#### TASKS TO PERFORM:
A - Answer these questions from the text on the trust distribution examples:
(i) Who is the sole trustee of the ABC Trust?
(ii) What net income does the ABC Trust have in the 2020-21 income year?
(iii) According to the family's records, how much did Simone's schooling and extracurricular expenses come to?
B - Please reproduce word for word the passage of the text on the trust distribution examples that begins with the words "8. During the 2020-21" and ends with "his personal funds.".

+++ TEXT PROVIDED +++

The examples given in the document are relatively useful to explain the position of the ATO.

Example 1

7. The ABC Trust’s beneficiaries include the members of the ABC Family. David is the sole trustee of the ABC Trust. David and his wife Rani have two children, Jenny (aged 22) and Paul (aged 19), who live with them in the family home. David and Rani have an existing mortgage on the home. Jenny and Paul are both full-time students and during the 2020-21 income year, they each earned approximately $12,000 from casual employment.

8. During the 2020-21 income year, the ABC Trust derives income of $720,000 (the trust’s net income is also $720,000).

9. A resolution of the trustee of the ABC Trust dated 30 June 2021 shows both Jenny and Paul are each presently entitled to $160,000 of the income of the ABC Trust, with David and Rani each presently entitled to $200,000.

10. Jenny and Paul are not paid any amounts. Instead, David transfers an amount equal to their entitlements to the mortgage offset account that he and Rani maintain. Jenny and Paul’s entitlements are recorded as having been fully paid in the accounts of the ABC Trust. David pays Jenny and Paul’s tax liabilities in relation to their entitlements from his personal funds.

11. David has taken these actions as Jenny and Paul have agreed that their entitlements from the ABC Trust will be managed by David for the benefit of all family members. David has determined that those entitlements should be applied to reduce the debt on the family home.

12. This arrangement raises the concerns mentioned in this Alert. By entering into this arrangement, the purported $160,000 entitlements of both Jenny and Paul are not subject to the top marginal tax rate. David has not managed the entitlements for the benefit of all members of the family. The arrangement has the result that the post-tax amounts of Jenny and Paul’s entitlements have been diverted to meet their parent’s individual liabilities in circumstances where their parents would have been able to meet them. David and Rani receive the same economic benefit from that income as if it had been appointed to them directly, but without the amounts being included in their assessable income and subject to tax at a higher marginal tax rate. The arrangement involving the making of the trust distributions and use of those amounts appears to be motivated by the tax outcome achieved rather than ordinary familial objectives.

Example 2

13. The trustee of the Blue Family Trust is Azure Pty Ltd. Trevor is the sole shareholder and controller of Azure Pty Ltd. The Blue Family Trust derives assessable income in excess of $400,000 a year. Trevor’s daughter, Simone, is a beneficiary of the trust. Simone has recently turned 18 years of age and works part-time. Simone expects to derive assessable income from her work of approximately $20,000 a year.

14. Before the end of the 2020-21 income year, Simone meets with her father and agrees that any distribution resolved to be made by the Trustee will, after the payment of tax, be paid to Trevor to reimburse him for part of the fees for secondary schooling and costs of other extracurricular activities since Simone was five years old. Records maintained by the family show that these expenses amounted to $315,000.

15. The Trustee resolves to distribute $160,000 to Simone and pays this amount into an account held in Trevor’s name. Trevor pays income tax on Simone’s behalf.

16. This arrangement raises the concerns that are mentioned in this Alert. Simone is purportedly made entitled to a trust distribution and this amount is used to reimburse her parents for expenses that they would ordinarily meet. The arrangement, which results in Trevor obtaining the economic benefit of the trust income without that income being subject to tax at the top marginal tax rate he would otherwise have paid, appears to be more readily explained by the tax outcomes achieved, rather than any familial objectives.

+++ INFORMATION SHOWN +++

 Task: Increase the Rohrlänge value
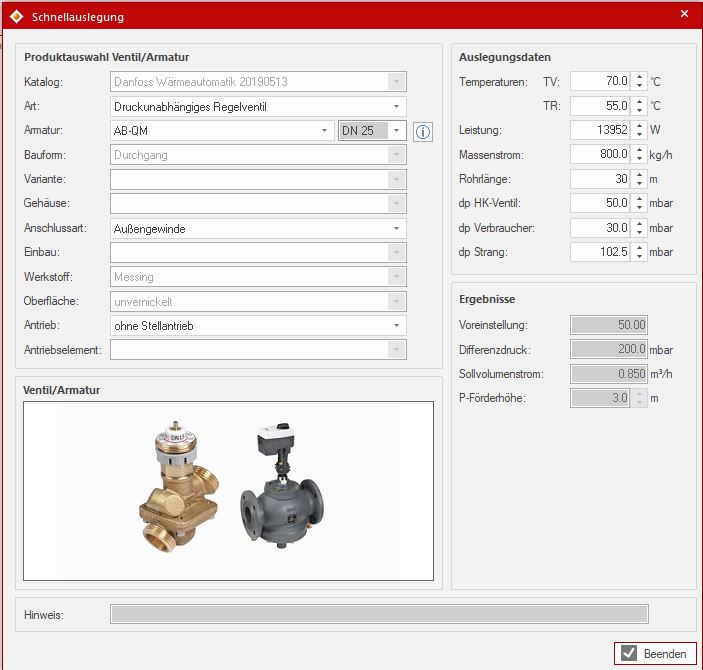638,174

+++
+++ INFORMATION SHOWN +++

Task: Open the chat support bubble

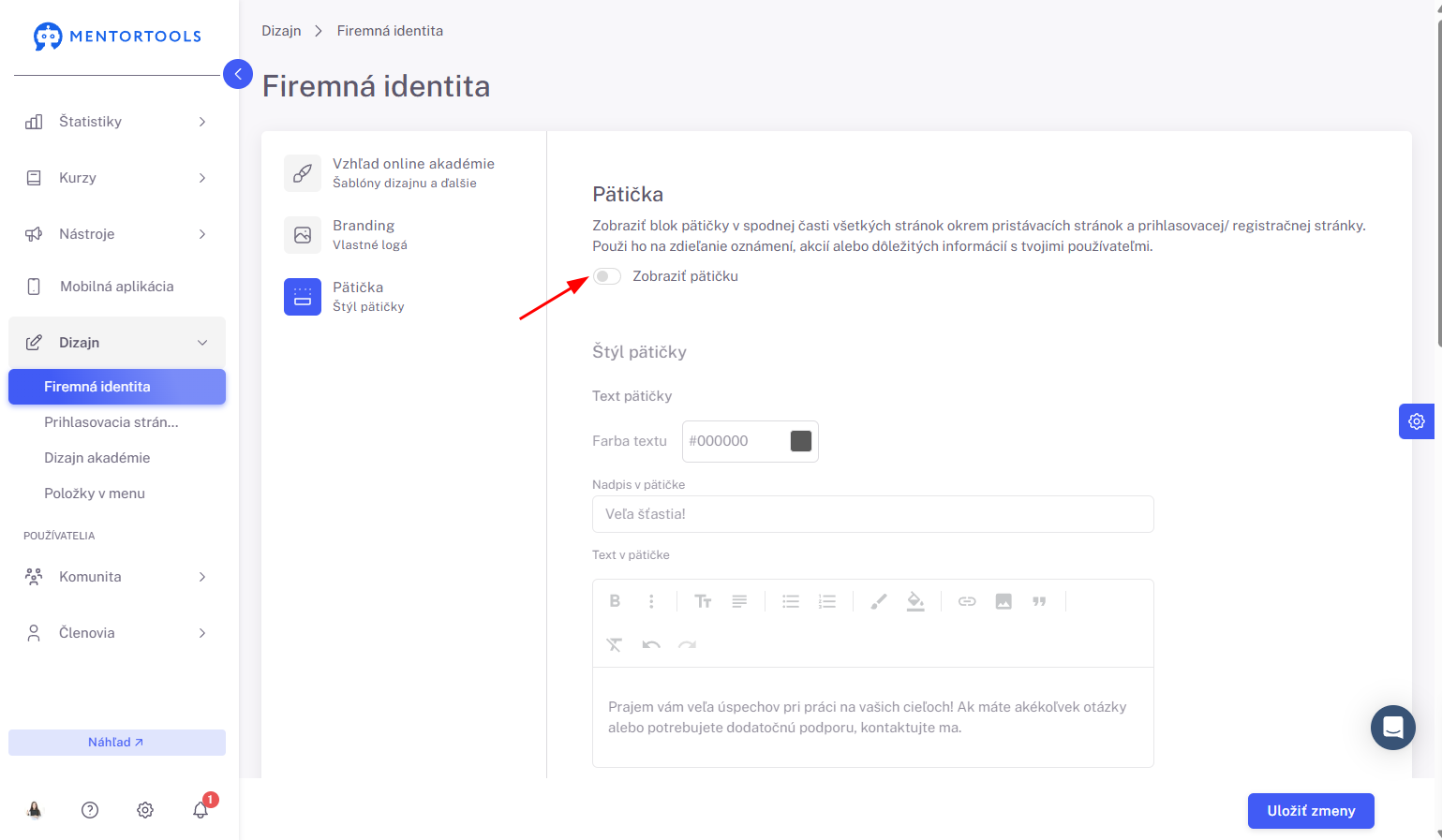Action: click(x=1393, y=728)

+++

#### ANSWERS IN ORDER:
A -
(i) David
(ii) $720,000
(iii) $315,000

B -
8. During the 2020-21 income year, the ABC Trust derives income of $720,000 (the trust’s net income is also $720,000).

9. A resolution of the trustee of the ABC Trust dated 30 June 2021 shows both Jenny and Paul are each presently entitled to $160,000 of the income of the ABC Trust, with David and Rani each presently entitled to $200,000.

10. Jenny and Paul are not paid any amounts. Instead, David transfers an amount equal to their entitlements to the mortgage offset account that he and Rani maintain. Jenny and Paul’s entitlements are recorded as having been fully paid in the accounts of the ABC Trust. David pays Jenny and Paul’s tax liabilities in relation to their entitlements from his personal funds.